EXTRAIT CHOISI:
☆ ☆ ☆ ☆
Le pape François n’a cessé de dénoncer une « fausse compassion » qui cache en réalité l’abandon du malade. « Nous ne devons pas céder à la tentation d’utiliser la médecine pour hâter la mort », avertissait-il encore, rappelant que la dignité humaine ne se mesure jamais à l’absence de souffrance ou de dépendance.
Ce constat devrait d’autant plus alerter nos responsables que les exemples étrangers abondent en Europe. Aux Pays-Bas, où l’euthanasie est légale depuis 2002, la pratique s’étend désormais aux mineurs et aux personnes souffrant de troubles psychiatriques, autrefois exclues du dispositif. En Belgique, des cas d’euthanasie pour dépression ou fatigue de vivre ont suscité des polémiques, sans pour autant enrayer la machine législative. En Espagne, à peine trois ans après la légalisation, des familles dénoncent déjà des pressions exercées sur des patients âgés, alors même que les unités de soins palliatifs manquent cruellement.La France ne peut pas feindre d’ignorer ces dérives. Son propre système de soins palliatifs est notoirement insuffisant : seule la moitié des besoins est couverte, laissant chaque année des dizaines de milliers de malades mourir sans accompagnement digne.
☆ ☆ ☆ ☆
DONNÉES EXTRAITES:
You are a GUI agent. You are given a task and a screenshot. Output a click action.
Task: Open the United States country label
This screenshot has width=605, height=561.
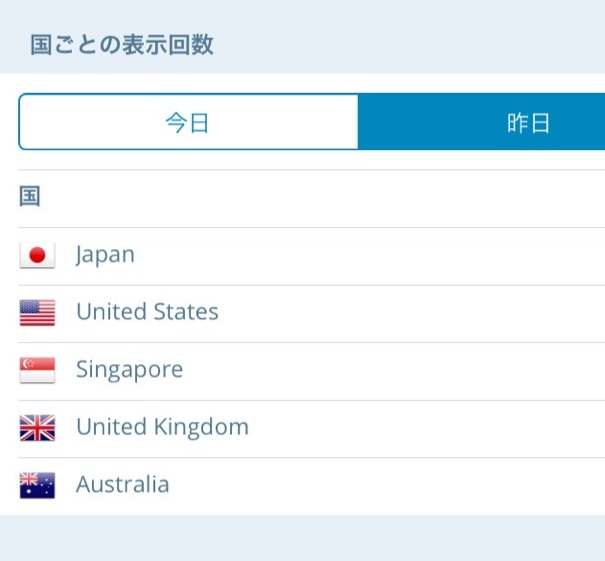click(x=147, y=312)
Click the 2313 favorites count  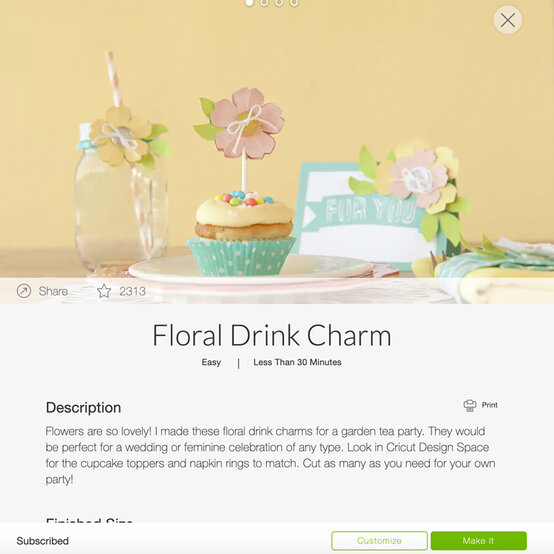(132, 291)
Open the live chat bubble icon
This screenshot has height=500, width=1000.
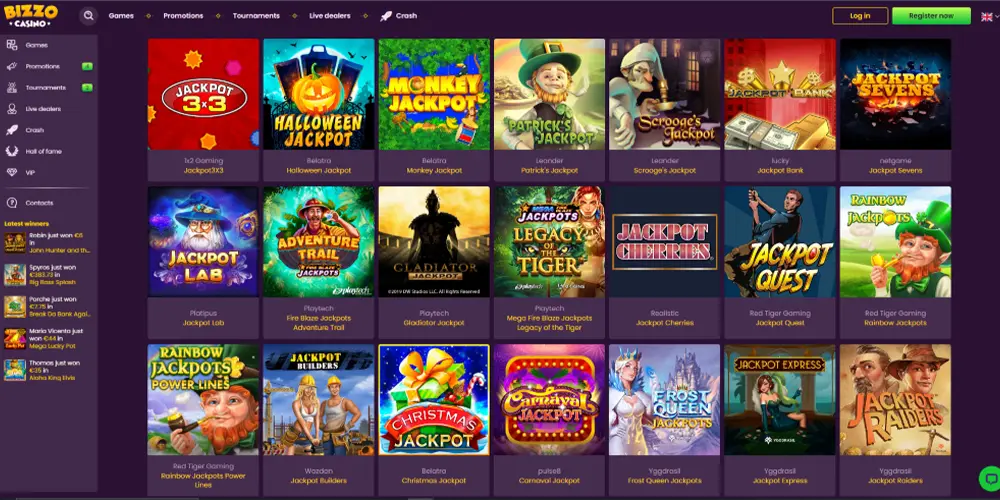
☆ ☆ ☆ ☆
CONSIGNE: Reprenez mot pour mot l'extrait sur l'euthanasie placé plus haut, du début à la fin.

CORRIGÉ:
Le pape François n’a cessé de dénoncer une « fausse compassion » qui cache en réalité l’abandon du malade. « Nous ne devons pas céder à la tentation d’utiliser la médecine pour hâter la mort », avertissait-il encore, rappelant que la dignité humaine ne se mesure jamais à l’absence de souffrance ou de dépendance.
Ce constat devrait d’autant plus alerter nos responsables que les exemples étrangers abondent en Europe. Aux Pays-Bas, où l’euthanasie est légale depuis 2002, la pratique s’étend désormais aux mineurs et aux personnes souffrant de troubles psychiatriques, autrefois exclues du dispositif. En Belgique, des cas d’euthanasie pour dépression ou fatigue de vivre ont suscité des polémiques, sans pour autant enrayer la machine législative. En Espagne, à peine trois ans après la légalisation, des familles dénoncent déjà des pressions exercées sur des patients âgés, alors même que les unités de soins palliatifs manquent cruellement.La France ne peut pas feindre d’ignorer ces dérives. Son propre système de soins palliatifs est notoirement insuffisant : seule la moitié des besoins est couverte, laissant chaque année des dizaines de milliers de malades mourir sans accompagnement digne.